━━━━━ EXCERPTED DATA ━━━━━
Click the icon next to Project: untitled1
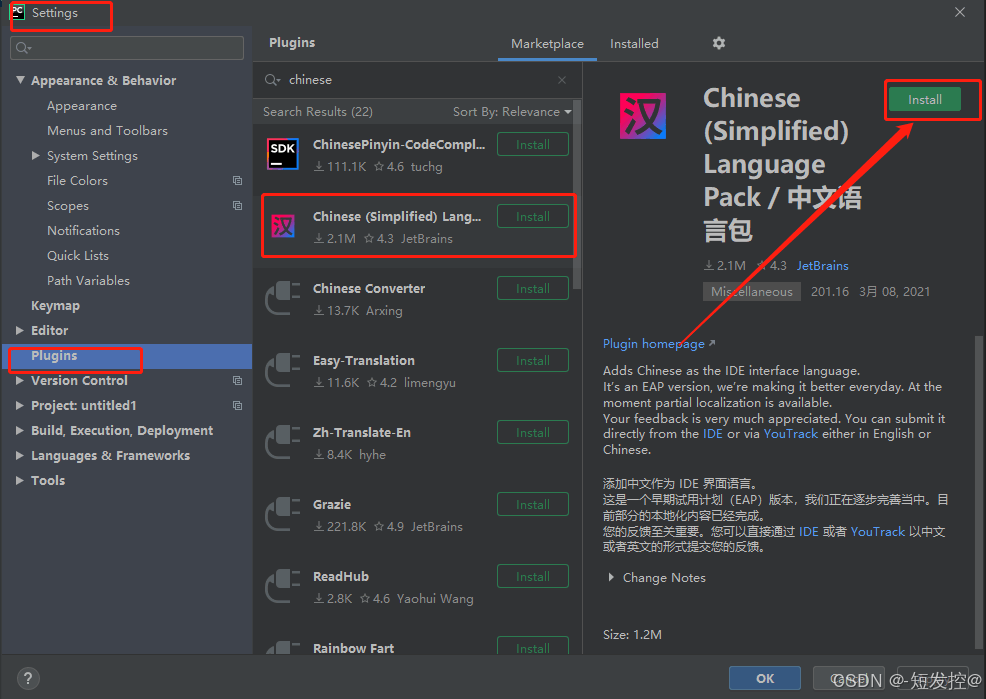This screenshot has height=699, width=986. tap(237, 405)
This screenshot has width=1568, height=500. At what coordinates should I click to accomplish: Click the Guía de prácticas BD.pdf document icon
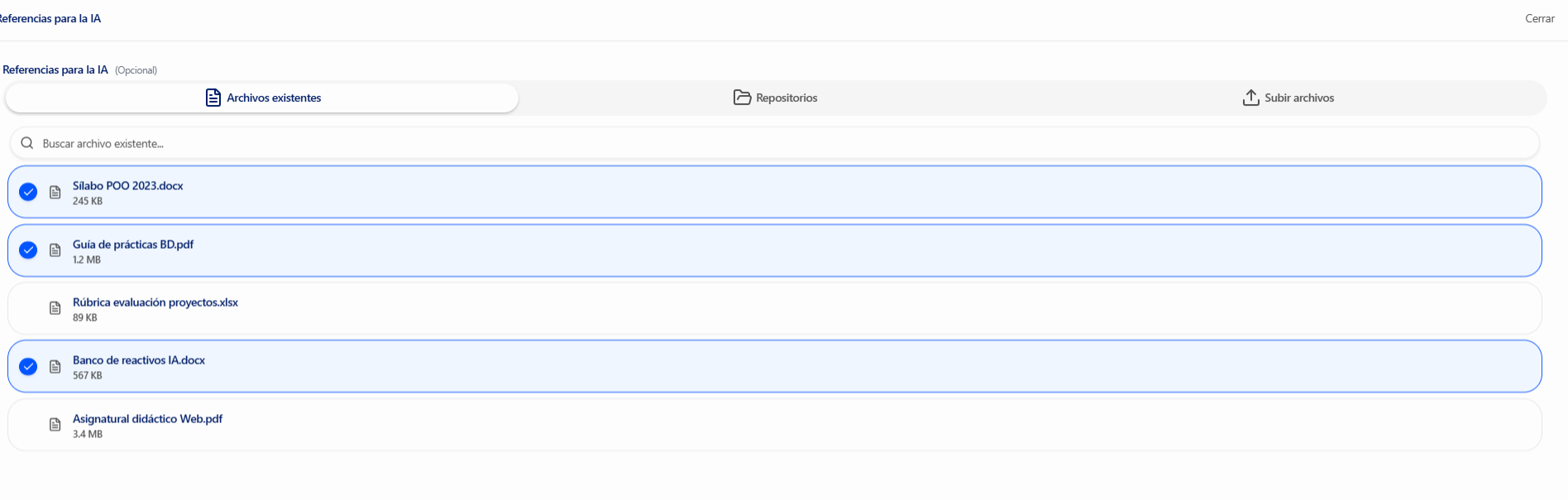55,250
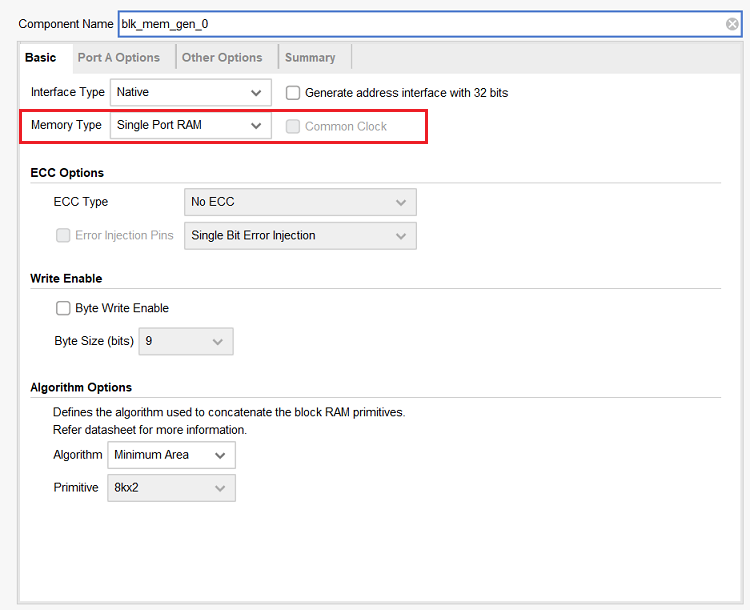Open the Interface Type dropdown
This screenshot has height=610, width=750.
point(190,93)
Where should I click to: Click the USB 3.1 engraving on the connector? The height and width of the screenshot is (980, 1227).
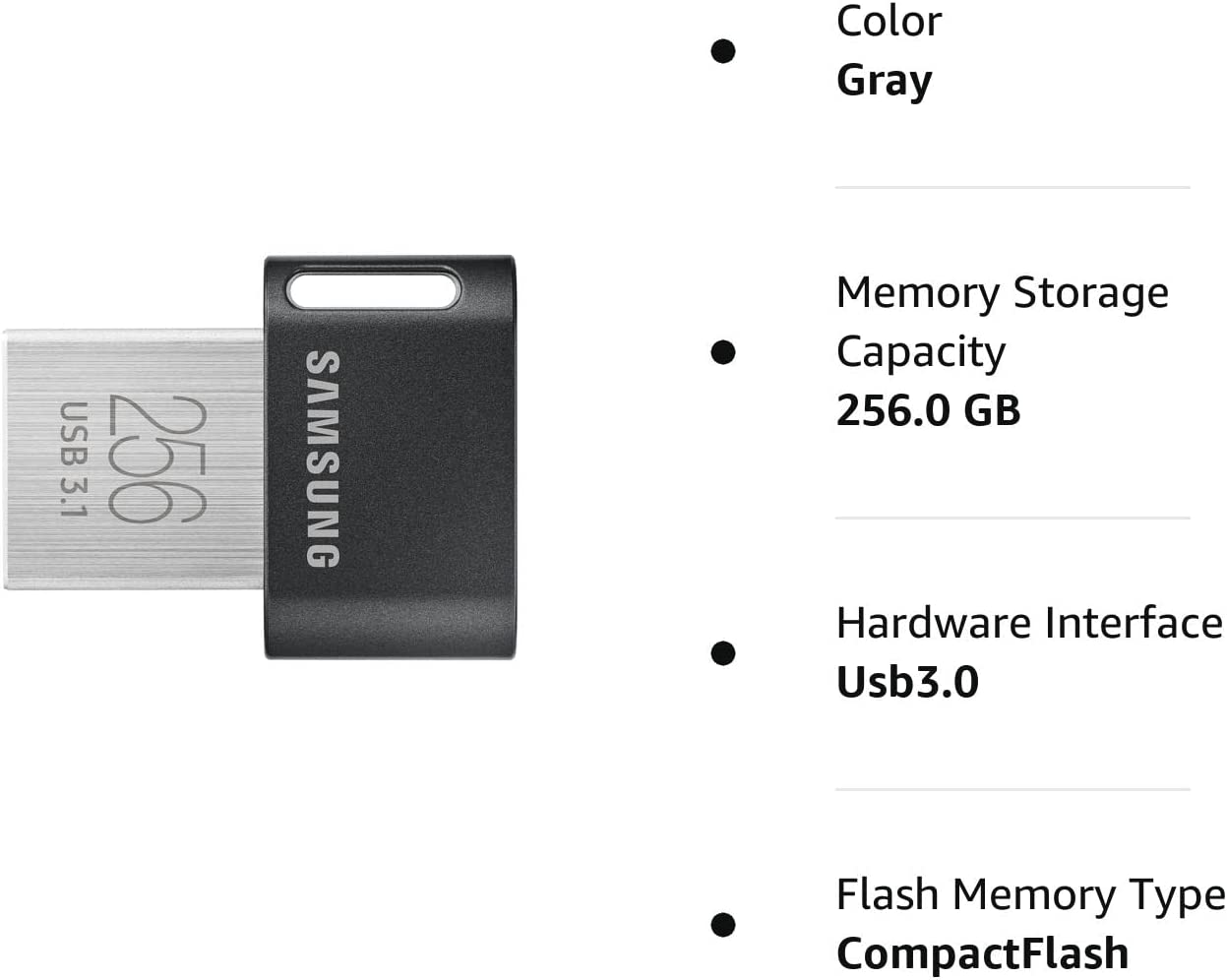coord(74,459)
━━━━━
* **YOUR ASSIGNMENT**:
Please print every record exactly as written, without the pictures.

* **WRITTEN RESPONSE**:
Click the icon next to Project: untitled1
This screenshot has height=699, width=986. tap(237, 405)
This screenshot has width=1568, height=500. At what coordinates should I click to accomplish: Click the Guía de prácticas BD.pdf document icon
55,250
Open the Interface Type dropdown
This screenshot has height=610, width=750.
point(190,93)
Where should I click to: Click the USB 3.1 engraving on the connector? The height and width of the screenshot is (980, 1227).
coord(74,459)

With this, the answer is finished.